→ **Action item**
Go through the data below line by line. Give only the number of lines that contain "computer".

[Data entries]
☆ ☆ ☆ ☆ ☆ ☆ ☆
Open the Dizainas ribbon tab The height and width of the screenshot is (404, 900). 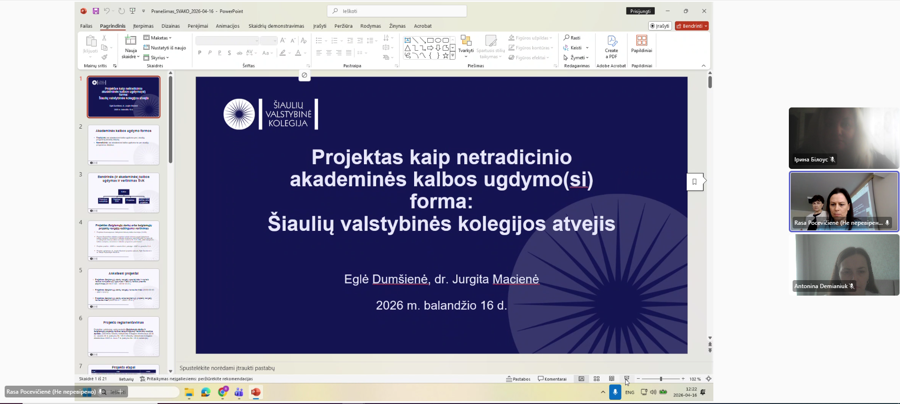[x=171, y=26]
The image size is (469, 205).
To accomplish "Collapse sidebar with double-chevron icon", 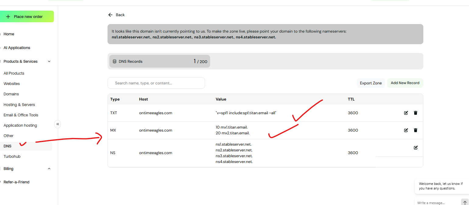I will 58,124.
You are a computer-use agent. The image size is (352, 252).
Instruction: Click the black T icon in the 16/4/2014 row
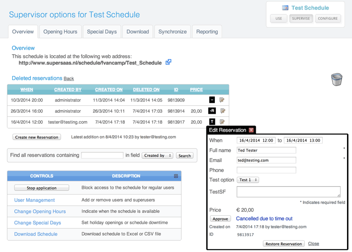click(x=212, y=122)
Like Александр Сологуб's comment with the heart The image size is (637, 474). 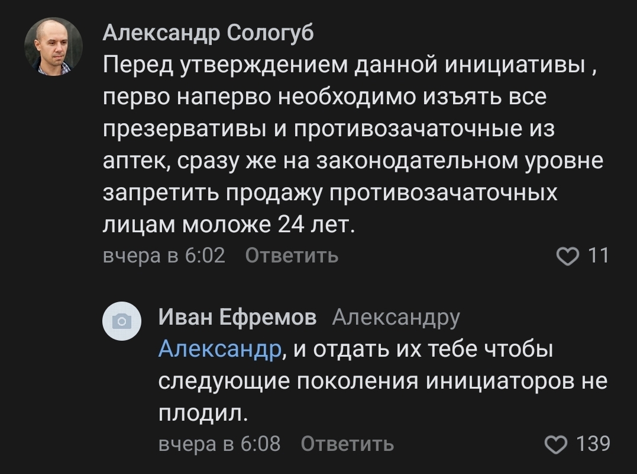[x=568, y=255]
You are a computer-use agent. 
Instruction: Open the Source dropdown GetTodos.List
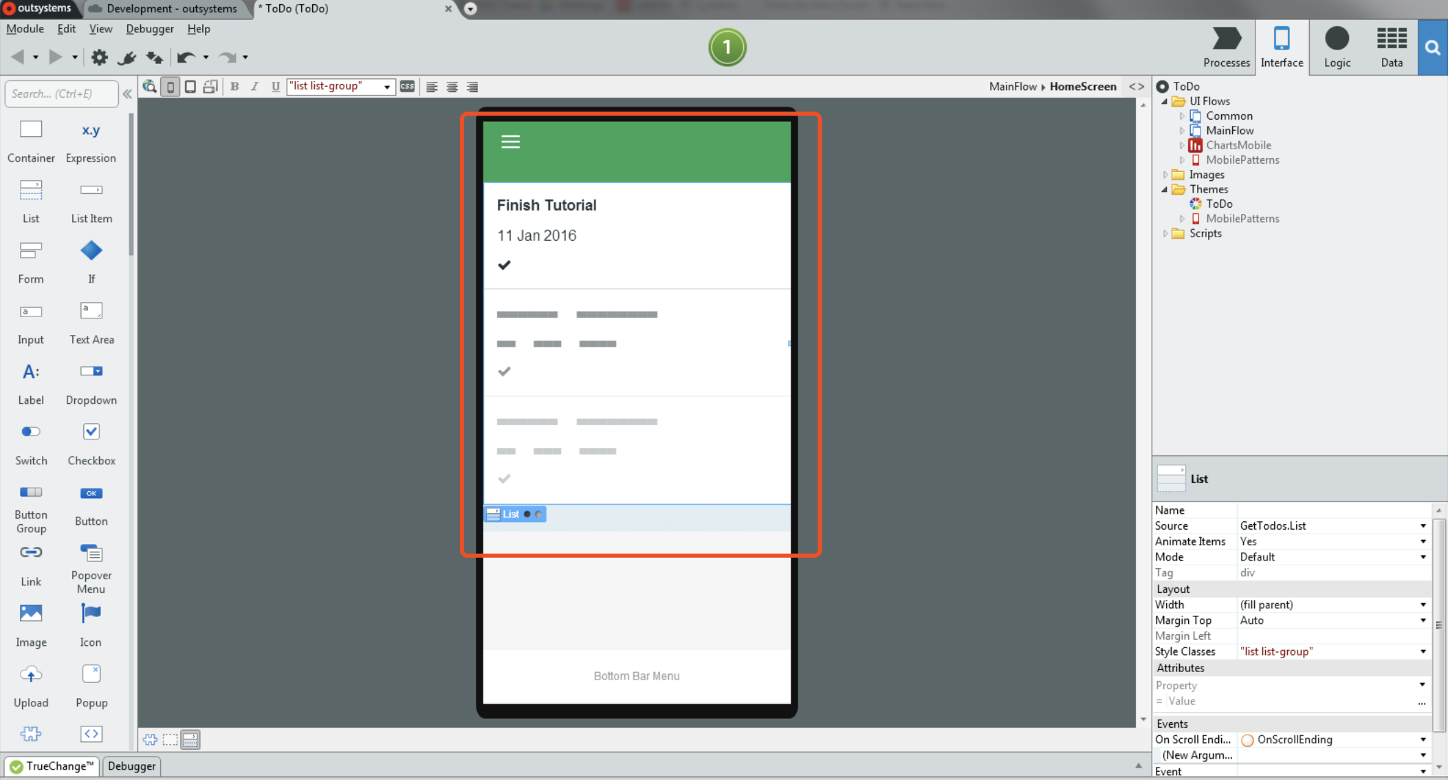click(x=1425, y=526)
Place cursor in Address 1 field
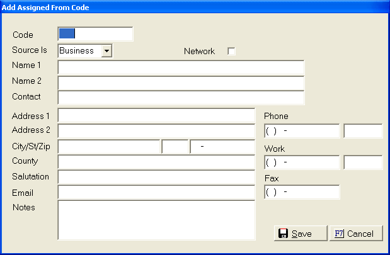The image size is (390, 255). (x=156, y=116)
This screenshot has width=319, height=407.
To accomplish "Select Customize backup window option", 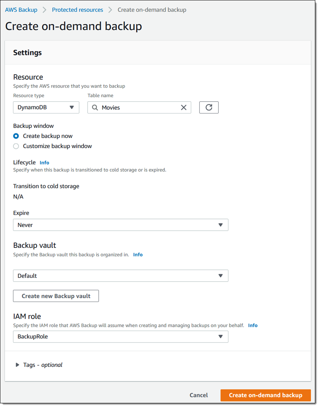I will coord(16,146).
☆ ☆ ☆ ☆ ☆ ☆ ☆
→ **Response**
2